** Start Reading passage **
Does progress in English slow as you get more advanced?

Ian Wood
A young woman sat in a library with headphones around her neck reading a book
Okuma zamanı: 4 minutes

Why does progression seem to slow down as an English learner moves from beginner to more advanced skills?

The journey of learning English

When presenting at ELT conferences, I often ask the audience – typically teachers and school administrators – “When you left home today, to start your journey here, did you know where you were going?” The audience invariably responds with a laugh and says yes, of course. I then ask, “Did you know roughly when you would arrive at your destination?” Again the answer is, of course, yes. “But what about your students on their English learning journey? Can they say the same?” At this point, the laughter stops.

All too often English learners find themselves without a clear picture of the journey they are embarking on and the steps they will need to take to achieve their goals. We all share a fundamental need for orientation, and in a world of mobile phone GPS we take it for granted. Questions such as: Where am I? Where am I going? When will I get there? are answered instantly at the touch of a screen. If you’re driving along a motorway, you get a mileage sign every three miles.

When they stop appearing regularly we soon feel uneasy. How often do English language learners see mileage signs counting down to their learning goal? Do they even have a specific goal?

Am I there yet?

The key thing about GPS is that it’s very precise. You can see your start point, where you are heading and tell, to the mile or kilometer, how long your journey will be. You can also get an estimated time of arrival to the minute. As Mike Mayor mentioned in his post about what it means to be fluent, the same can’t be said for understanding and measuring English proficiency. For several decades, the ELL industry got by with the terms ‘beginner’, ‘elementary’, ‘pre-intermediate’ and ‘advanced’ – even though there was no definition of what they meant, where they started and where they ended.
** End Reading passage **
** Start Entries **
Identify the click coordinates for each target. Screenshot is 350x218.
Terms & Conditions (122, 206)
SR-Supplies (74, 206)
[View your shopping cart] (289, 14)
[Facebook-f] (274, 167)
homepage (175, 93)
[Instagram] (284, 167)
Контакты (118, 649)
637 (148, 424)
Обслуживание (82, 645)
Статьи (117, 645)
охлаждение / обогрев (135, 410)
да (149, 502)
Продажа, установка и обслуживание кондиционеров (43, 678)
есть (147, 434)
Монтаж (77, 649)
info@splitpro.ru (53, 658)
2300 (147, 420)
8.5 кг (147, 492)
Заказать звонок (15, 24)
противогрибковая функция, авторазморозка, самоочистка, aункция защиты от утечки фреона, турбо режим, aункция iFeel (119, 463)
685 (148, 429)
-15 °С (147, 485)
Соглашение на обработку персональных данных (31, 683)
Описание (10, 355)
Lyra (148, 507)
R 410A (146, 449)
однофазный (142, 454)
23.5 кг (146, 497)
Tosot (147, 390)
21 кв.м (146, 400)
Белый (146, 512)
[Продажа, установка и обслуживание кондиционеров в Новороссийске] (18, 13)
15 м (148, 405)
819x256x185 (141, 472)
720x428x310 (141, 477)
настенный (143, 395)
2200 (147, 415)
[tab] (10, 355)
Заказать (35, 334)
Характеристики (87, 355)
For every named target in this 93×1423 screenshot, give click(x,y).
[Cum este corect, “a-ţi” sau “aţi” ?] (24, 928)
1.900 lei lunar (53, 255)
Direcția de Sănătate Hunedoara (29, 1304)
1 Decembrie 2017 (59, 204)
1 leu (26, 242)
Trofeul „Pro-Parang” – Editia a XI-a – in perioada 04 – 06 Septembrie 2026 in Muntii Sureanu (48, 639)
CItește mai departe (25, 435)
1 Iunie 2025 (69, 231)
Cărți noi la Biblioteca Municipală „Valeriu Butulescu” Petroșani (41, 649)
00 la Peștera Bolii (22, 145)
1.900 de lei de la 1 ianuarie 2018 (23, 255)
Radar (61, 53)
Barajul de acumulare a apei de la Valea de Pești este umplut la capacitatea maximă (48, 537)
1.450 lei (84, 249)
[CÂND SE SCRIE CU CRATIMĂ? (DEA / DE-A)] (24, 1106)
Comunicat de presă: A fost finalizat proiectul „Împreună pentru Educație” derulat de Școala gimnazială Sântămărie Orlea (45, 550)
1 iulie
** End Entries **
* [Required tasks]:
(a) Copy from the article on progress in English, starting with "When they stop" and going on through "I there yet?", word for word.
(b) Set down the entries from the line with "Продажа, установка и обслуживание кондиционеров (43, 678)" through the line with "Описание (10, 355)", including both of those lines, reproducing each line unchanged.

* [Complete answers]:
(a)
When they stop appearing regularly we soon feel uneasy. How often do English language learners see mileage signs counting down to their learning goal? Do they even have a specific goal?

Am I there yet?

(b)
Продажа, установка и обслуживание кондиционеров (43, 678)
есть (147, 434)
Монтаж (77, 649)
info@splitpro.ru (53, 658)
2300 (147, 420)
8.5 кг (147, 492)
Заказать звонок (15, 24)
противогрибковая функция, авторазморозка, самоочистка, aункция защиты от утечки фреона, турбо режим, aункция iFeel (119, 463)
685 (148, 429)
-15 °С (147, 485)
Соглашение на обработку персональных данных (31, 683)
Описание (10, 355)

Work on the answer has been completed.